The Unbolused Cookie

Embracing both the planned and the unplanned.

Dear Diabetes, Bite Me. Love, Gabe

Gabrielle Sharkey Oldfield

Dear Diabetes, Bite Me.  Love, Gabe
Thursday, April 21, 2016

The moment I was diagnosed with Type 1 diabetes my life changed. Now, for anyone who has had this happen to them or a loved one (type 1 or type 2), they know exactly what I’m talking about. I was diagnosed later than typical for type 1, at age 48. Suddenly, in the blink of an eye, everything I normally did would now require math, blood glucose testing, insulin injections, and trying to anticipate how any possible unforeseen event might affect me. 

It is a pain, but it isn’t impossible. It is annoying, but most of the time I feel pretty great so I’m willing to live with the annoyance. It is expensive, but it is also better than being dead, so I will just count myself lucky to be able to afford insulin.

Diabetes has given me laser focus on my health and other than the whole incurable disease thing, I am the healthiest I have ever been. I hike, I kayak, I run 5ks, and I’ve done a half marathon. The worst thing about the disease, for me, is the constant and unending barrage of negativity. 

Seriously, I know the stats, I know the side effects, I know that I’m now at risk for every complication under the sun. So let’s move on and tell me something that may be helpful, compelling, life-giving. Tell me something that doesn’t make me feel like I’m constantly teetering on the precipice of heart disease, stroke, or at least an amputation of some sort.
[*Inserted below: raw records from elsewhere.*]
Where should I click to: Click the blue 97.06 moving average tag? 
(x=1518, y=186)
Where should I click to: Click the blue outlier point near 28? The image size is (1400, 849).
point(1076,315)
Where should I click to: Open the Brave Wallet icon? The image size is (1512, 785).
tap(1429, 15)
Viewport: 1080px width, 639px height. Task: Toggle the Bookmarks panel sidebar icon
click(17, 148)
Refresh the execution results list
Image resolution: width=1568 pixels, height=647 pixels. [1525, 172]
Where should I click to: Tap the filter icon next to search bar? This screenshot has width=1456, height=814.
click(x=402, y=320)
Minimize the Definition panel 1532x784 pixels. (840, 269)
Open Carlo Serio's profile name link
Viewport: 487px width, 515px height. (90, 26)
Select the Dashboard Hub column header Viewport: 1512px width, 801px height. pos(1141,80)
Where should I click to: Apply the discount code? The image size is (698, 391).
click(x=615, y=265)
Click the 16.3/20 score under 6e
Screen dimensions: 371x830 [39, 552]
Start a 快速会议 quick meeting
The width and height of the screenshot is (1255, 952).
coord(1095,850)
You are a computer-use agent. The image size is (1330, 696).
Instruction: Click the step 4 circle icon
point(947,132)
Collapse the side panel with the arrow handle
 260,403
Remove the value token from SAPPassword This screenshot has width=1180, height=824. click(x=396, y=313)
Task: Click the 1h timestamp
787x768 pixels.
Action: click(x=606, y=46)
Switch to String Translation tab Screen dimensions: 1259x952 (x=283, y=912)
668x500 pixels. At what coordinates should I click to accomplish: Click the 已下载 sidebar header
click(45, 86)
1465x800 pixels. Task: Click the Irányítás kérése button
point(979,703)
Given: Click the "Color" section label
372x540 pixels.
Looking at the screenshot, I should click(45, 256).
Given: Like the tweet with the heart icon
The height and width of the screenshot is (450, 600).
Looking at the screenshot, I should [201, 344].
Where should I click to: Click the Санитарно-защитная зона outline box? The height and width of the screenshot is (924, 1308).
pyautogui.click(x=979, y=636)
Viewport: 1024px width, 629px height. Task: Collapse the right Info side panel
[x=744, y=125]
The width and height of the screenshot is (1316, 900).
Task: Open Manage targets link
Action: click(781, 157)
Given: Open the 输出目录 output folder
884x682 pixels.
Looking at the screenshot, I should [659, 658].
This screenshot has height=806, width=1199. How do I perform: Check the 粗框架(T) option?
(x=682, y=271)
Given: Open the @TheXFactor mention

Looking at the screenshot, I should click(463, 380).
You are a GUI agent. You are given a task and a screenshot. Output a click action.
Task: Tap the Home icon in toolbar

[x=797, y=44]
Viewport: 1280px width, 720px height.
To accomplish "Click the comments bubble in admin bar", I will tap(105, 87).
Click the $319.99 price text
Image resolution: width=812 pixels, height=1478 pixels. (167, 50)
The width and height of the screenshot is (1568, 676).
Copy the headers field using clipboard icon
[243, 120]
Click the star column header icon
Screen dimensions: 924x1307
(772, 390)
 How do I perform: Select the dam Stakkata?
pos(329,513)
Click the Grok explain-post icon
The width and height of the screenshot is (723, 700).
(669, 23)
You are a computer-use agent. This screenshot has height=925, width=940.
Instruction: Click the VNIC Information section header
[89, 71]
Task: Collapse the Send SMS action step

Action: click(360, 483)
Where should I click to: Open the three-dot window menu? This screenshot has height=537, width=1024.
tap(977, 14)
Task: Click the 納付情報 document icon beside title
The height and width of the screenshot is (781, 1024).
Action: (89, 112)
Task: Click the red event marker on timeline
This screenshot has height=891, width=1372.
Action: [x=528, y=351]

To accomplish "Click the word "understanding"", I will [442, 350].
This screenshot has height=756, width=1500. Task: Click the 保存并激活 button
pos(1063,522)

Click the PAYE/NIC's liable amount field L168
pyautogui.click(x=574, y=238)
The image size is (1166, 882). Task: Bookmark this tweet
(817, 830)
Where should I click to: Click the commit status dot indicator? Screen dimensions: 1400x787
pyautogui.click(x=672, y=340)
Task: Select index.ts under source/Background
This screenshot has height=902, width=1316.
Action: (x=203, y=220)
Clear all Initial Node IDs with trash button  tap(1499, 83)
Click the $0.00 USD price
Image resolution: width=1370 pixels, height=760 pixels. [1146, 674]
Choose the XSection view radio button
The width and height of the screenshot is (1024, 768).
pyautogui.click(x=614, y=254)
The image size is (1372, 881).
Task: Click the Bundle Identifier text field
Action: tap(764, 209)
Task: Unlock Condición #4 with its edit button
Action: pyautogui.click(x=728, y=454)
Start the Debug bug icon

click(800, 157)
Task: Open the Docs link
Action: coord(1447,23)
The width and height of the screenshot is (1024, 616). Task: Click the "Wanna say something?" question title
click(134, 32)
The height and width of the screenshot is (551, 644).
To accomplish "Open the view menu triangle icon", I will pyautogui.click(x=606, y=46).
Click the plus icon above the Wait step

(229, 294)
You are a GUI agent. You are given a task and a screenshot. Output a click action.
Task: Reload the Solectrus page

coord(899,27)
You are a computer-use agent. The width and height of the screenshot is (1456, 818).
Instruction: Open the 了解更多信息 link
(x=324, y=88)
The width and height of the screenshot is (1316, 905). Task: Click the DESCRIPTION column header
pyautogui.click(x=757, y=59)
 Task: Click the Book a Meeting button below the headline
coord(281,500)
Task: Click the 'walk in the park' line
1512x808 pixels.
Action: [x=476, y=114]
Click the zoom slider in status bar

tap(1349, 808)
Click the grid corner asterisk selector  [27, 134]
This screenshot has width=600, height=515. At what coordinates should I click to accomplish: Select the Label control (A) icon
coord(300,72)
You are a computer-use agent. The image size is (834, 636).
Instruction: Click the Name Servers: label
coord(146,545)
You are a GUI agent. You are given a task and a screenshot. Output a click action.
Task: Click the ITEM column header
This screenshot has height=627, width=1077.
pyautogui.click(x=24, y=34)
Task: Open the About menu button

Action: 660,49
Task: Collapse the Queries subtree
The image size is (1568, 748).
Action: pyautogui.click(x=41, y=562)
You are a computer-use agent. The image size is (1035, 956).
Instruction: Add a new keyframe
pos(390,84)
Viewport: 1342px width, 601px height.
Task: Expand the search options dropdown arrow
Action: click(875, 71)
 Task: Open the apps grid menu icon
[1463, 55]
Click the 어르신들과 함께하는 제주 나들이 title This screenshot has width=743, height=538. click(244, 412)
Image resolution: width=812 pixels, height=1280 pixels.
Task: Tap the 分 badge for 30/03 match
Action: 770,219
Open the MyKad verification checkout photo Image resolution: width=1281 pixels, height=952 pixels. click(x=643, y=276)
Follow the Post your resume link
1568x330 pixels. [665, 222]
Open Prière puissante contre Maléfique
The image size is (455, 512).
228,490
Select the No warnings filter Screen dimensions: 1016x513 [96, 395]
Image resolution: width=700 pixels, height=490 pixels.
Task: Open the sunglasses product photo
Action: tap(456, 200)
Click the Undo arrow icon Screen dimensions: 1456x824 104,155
Sure these things could happen. But maybe they won’t. Then what? What if I live and then continue living? Worse yet, what if I stay active, keep all my limbs, and never develop neuropathy or have a heart attack? Sheesh, I would so be giving diabetes a bad name. It almost makes me feel a little bad about doing so well.

I was blessed to find other people with diabetes who feel the same as I do and they have much to do with my success. The support of people living with this disease is what makes the difference. For anyone else, it is just a theoretical knowledge of what they learned in medical school or found on Google. You can appreciate the effort, but nothing beats hands-on experience. 

Things CAN happen, but I’d rather not speak that over myself like it is a foregone conclusion. I continue to pray. I continue to be a good steward of the health I do have, and I continue to lean on and learn from a community of people who want me to succeed.